Use SLAs in a Web services context, Part 1: Guarantee your Web service with a SLA

Introduction, architecture, and testing mechanisms

Many businesses are demanding service-level agreements (SLAs) that guarantee the reliability of the IT services they pay for. As Web services enter the mainstream, customers will be asking for SLAs that ensure their quality. In this article, Judith M. Myerson explains how you can establish a service-level agreement (SLA) that covers a Web service. She covers the exceptions that should be included in a SLA, and gives examples of testing a Web service for SOAP interoperability before launching it into the production environment as an exposed Web service that is covered by a SLA.

Judith Myerson (jmyerson@bellatlantic.net), Systems architect and engineer

Judith M. Myerson is a systems architect and engineer. Her areas of interest include middleware technologies, enterprise-wide systems, database technologies, application development, network management, distributed systems, component-based technologies, and project management. You can contact her at jmyerson@bellatlantic.net.


developerWorks Contributing author
        level

29 October 2004 (First published 01 April 2002)

Also available in Japanese

Introduction: What is a SLA?

A service-level agreement (SLA) is a formal contract between a service provider and a client guaranteeing quantifiable network performance at defined levels.

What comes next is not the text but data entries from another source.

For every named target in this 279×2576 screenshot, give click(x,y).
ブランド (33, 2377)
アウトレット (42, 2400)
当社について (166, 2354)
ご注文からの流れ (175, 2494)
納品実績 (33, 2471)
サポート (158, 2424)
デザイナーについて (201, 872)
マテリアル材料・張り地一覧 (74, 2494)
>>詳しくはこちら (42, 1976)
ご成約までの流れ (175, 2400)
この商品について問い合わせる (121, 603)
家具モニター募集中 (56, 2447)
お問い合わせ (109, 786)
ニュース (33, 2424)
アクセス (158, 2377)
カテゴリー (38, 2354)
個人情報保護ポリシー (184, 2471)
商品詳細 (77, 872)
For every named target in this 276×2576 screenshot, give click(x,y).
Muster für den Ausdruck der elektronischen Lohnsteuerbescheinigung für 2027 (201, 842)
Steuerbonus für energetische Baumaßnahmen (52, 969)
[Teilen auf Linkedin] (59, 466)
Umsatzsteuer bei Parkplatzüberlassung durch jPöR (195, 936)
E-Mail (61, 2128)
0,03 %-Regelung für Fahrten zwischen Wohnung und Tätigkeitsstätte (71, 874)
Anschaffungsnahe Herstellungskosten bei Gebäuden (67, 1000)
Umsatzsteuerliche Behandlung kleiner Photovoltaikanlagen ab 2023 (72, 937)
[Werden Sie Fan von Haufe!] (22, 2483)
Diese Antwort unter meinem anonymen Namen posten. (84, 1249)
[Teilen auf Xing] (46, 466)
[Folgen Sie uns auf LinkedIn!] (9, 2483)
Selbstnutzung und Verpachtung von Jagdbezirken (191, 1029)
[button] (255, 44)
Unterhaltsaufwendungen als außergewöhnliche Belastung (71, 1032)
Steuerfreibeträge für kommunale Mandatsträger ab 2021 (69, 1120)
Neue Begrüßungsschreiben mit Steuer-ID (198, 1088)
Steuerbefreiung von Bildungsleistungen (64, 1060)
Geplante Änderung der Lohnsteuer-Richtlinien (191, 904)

SLAs offer service providers a way to distinguish themselves from their competitors in today's volatile and competitive market. A service provider may be an internal IT organization, an application service provider (ASP), a network service provider (NSP), an Internet service provider (ISP), a managed service provider (MSP), or any other type of service provider.

SLAs can be either very general or extremely detailed, and generally include the steps that should be taken by the service provider and the client in the event of failure. The service provider guarantees that the services it provides will be available for a certain percentage of time (for example, 99.9%). The provider also is able to impose limits on maximum and average response times, to notify the client of SLA downtime or before changes to network interfaces take place, and take advantage of Internet-based workflow automation, distribution, and reporting technologies. The client obtains rights and remedies if the provider fails to meet defined performance levels over the course of specified time periods. These rights, remedies, and exceptions vary from one SLA to another. The client also agrees to accept specified exceptions to the general terms of the agreement.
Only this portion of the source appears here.